Die Bürger in der Stadt hielten sich wohl mit dem Grafen **)[2]. Bürger und Reisige wetteiferten auf der Mauer. Vom Schloß, wie von den Mauern und Wehren der Stadt wurde ein lebhaftes Feuer aus den Schießlöchern unterhalten und ein heftiges Steinwerfen über die Mauern hinab, um die andringenden Bauernfähnlein abzuhalten. Doch wurden nur 3 Bauern von der Stadt aus erlegt, dagegen Viele mehr oder weniger verwundet, was die Wuth der Bauern noch mehr reizte. Sie schwuren den Weinsbergern Mord und Brand zu. Es war Jäcklein, der hier stürmte.

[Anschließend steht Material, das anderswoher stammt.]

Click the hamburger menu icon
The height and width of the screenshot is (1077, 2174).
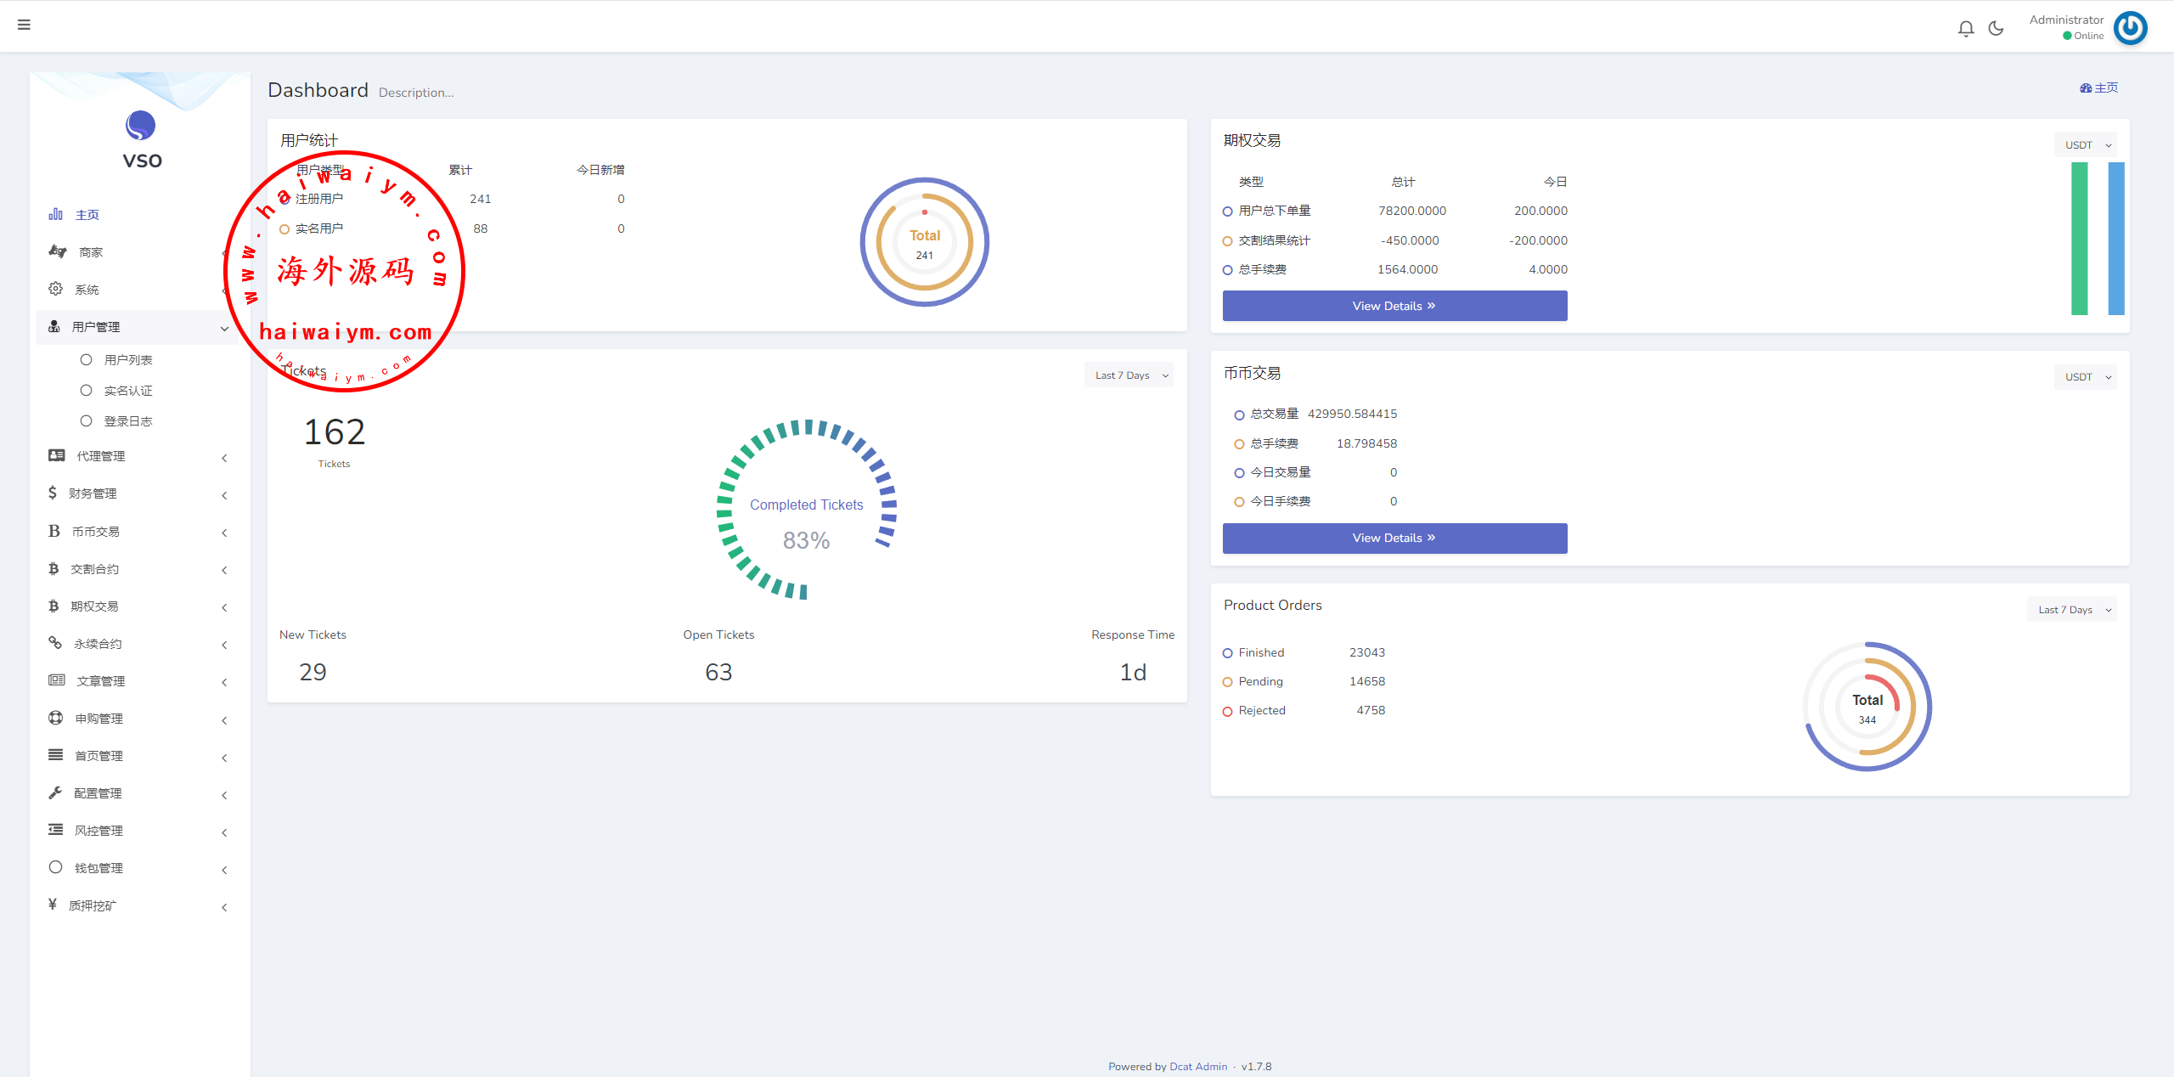point(24,25)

Da gewahrte man plötzlich von der Stadt aus 2 Fahnen auf dem Schloß aufgesteckt. Es waren – Bauernfahnen ***)[3], es waren die Siegeszeichen Florian Geyers und seiner schwarzen Schaar. Diese, meist Bauern der Rothenburger Landwehr, eingelernte Kriegsmänner, die schon mehr dabei gewesen, wo es galt, Mauern zu stürmen und zu brechen, waren mit denen vom Weinsberger Thal im Grünen vor das Schloß gezogen und hatten es in Kurzem erstiegen und erstürmt.


  1. *) Stuttg. Staatsarchiv.
  2. **) Seidler Msc. aus einer Handschrift des Truchseß in der Canzlei zu Wolfegg.
  3. ***) Roth mit einer schwarzen Pflugschaar in der Mitte.